The other side of the stars


As I have often mentioned, my first memory is of my older sister sitting on the back steps of our home, with me on her lap, telling me I had a baby sister. I have only very faint memories of that house beside that one memory. 

I can remember the back hallway and the staircase going up to the bedrooms. Actually, I remember jumping down those stairs. What felt like ALL the way down the stairs, must only have been a step or two. 

Though I've seen handfuls of holiday photos from Christmases on Ashland Avenue, no memories remain of time lived there. That is a sad realization, because I know most of my older siblings childhood memories revolve around a place that I do not recall.


My life begins to spin into existence on Sunset Lane. Running up and down the rolls of new carpet waiting to be put into the new living room. Nights spent out at Green Lake before we moved back into town, into the not quite finished house. 

I even recall a joke told by middle of the night radio hosts while we were out at the lake. "Did you here about the girl who swallowed bullets? Her hair came out in bangs." I don't know why, but for some reason, in the dark quiet of the sleeping cabin, with only the radio for company, that joke scared the bejesus  out of me. Of course I was five.


Then, the day before I was to start kindergarten, when I was soooo excited, I fell asleep in the 'huge' pink chair in my brand new bedroom. And, woke up with the chickenpox! Needless to say, I missed the first day of school and more. 

That bedroom, across the hallway from my mother and father was a little girls dream. it had twin beds, cuz I shared with my two year old baby sister. She didn't seem young at the time, but then again I was just barely five. 

The room had bright red carpet, pink and white daisy wallpaper (years later my mother in law would have the exact same wall paper in her kitchen, but in yellow daisies) and white ruffled cafe curtains that matched the white bedspreads.

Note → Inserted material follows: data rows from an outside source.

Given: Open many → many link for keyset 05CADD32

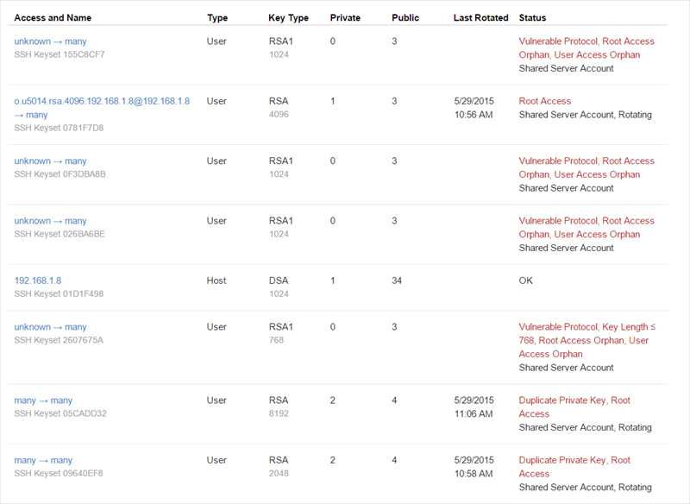Looking at the screenshot, I should point(43,400).
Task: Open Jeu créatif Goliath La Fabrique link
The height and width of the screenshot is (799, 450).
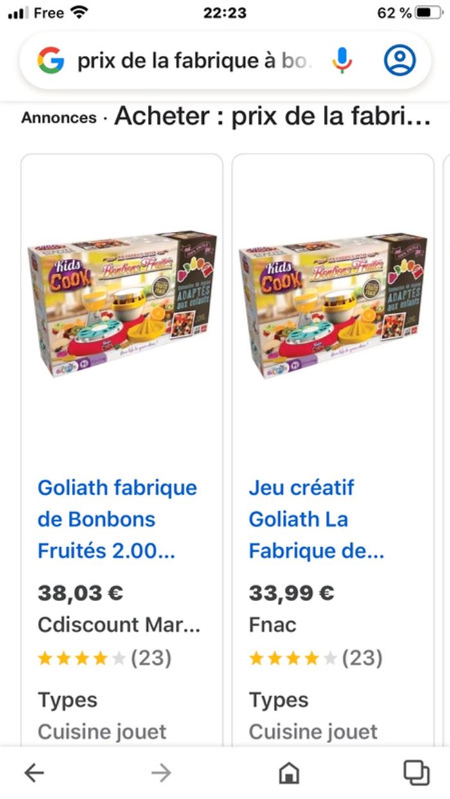Action: click(316, 519)
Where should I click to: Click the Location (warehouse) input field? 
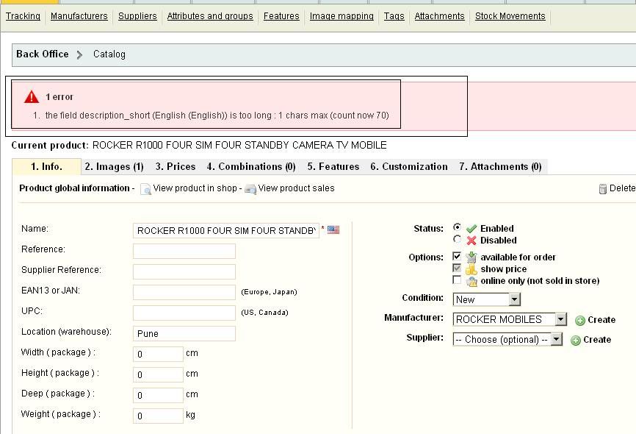click(184, 333)
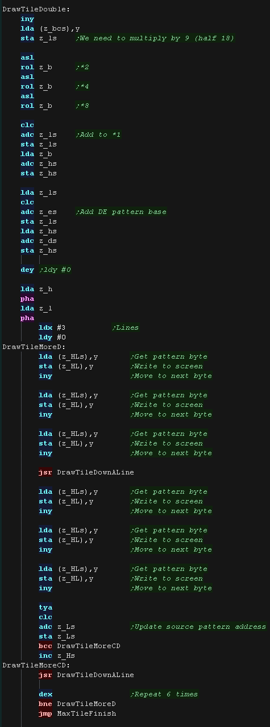
Task: Place cursor on the jmp MaxTileFinish line
Action: click(x=77, y=713)

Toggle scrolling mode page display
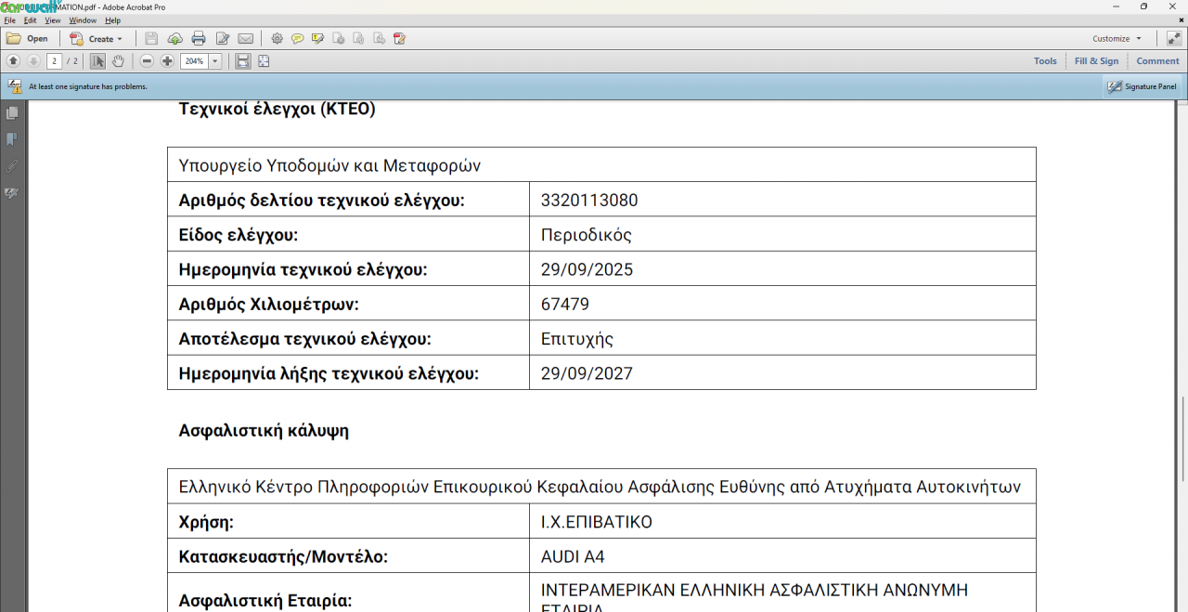[242, 61]
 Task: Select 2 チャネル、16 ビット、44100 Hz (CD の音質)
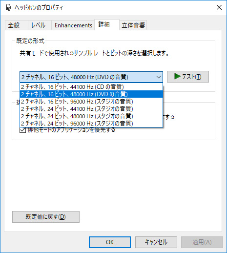coord(91,87)
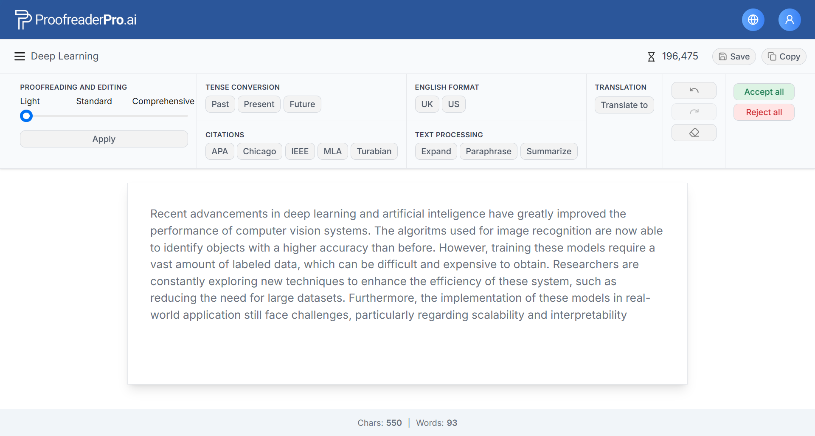This screenshot has height=436, width=815.
Task: Click the ProofreaderPro.ai logo
Action: click(x=76, y=20)
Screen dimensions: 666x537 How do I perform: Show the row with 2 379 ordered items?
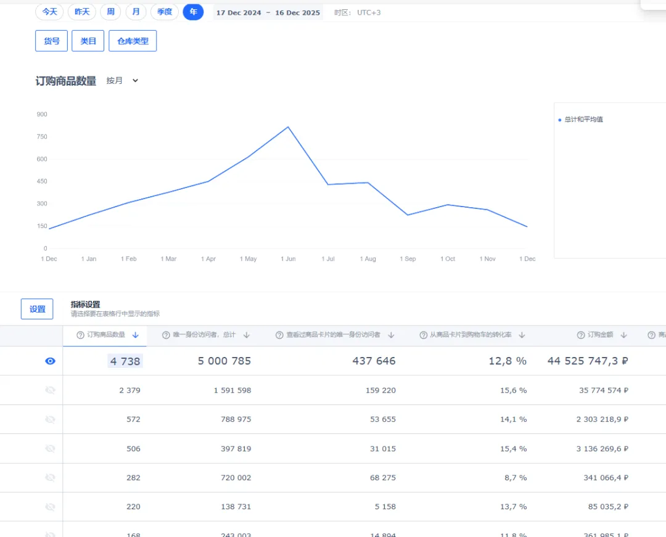(x=51, y=390)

Plus, we each had our very own white dresser and closet. A tiny table and lamp with a ruffled white shade was between the twin beds. 

One of the coolest things ever was on every Thanksgiving night, I could see the multi colored Christmas lights on the town water tower lit up for the first time each year, from my bedroom window.

                                        
Older sister back from Germany. She brought me a bar of Germany soap wrapped in paper and a fancy round plastic box from her trip. I still have the soap in its box under my bathroom sink. 

And in that bed, with the it's fluffy ruffled bedspread, I had my own imaginary friend.  My friend was an angel, surprisingly enough, named Mary. Every night when I went to bed, my angel would sit up at the top of my bed, on my headboard and watch over me as I slept. She even placed an invisible shield over me to protect me while I slept. Sometimes she would go up and down the back hill with me, but mostly, she just watched over me while I slept. 

My sister, Molly, and I spent hours playing with paper dolls out on the front step of our house. Or inside the front door if it was cold out. And, since we lived in Minnesota, that was most of the time. We drew hopscotch on the front walk and hid inside of the trio of ash trees in the front yard, back long before they grew into a solid clump. We could stand in the middle of all three trees. 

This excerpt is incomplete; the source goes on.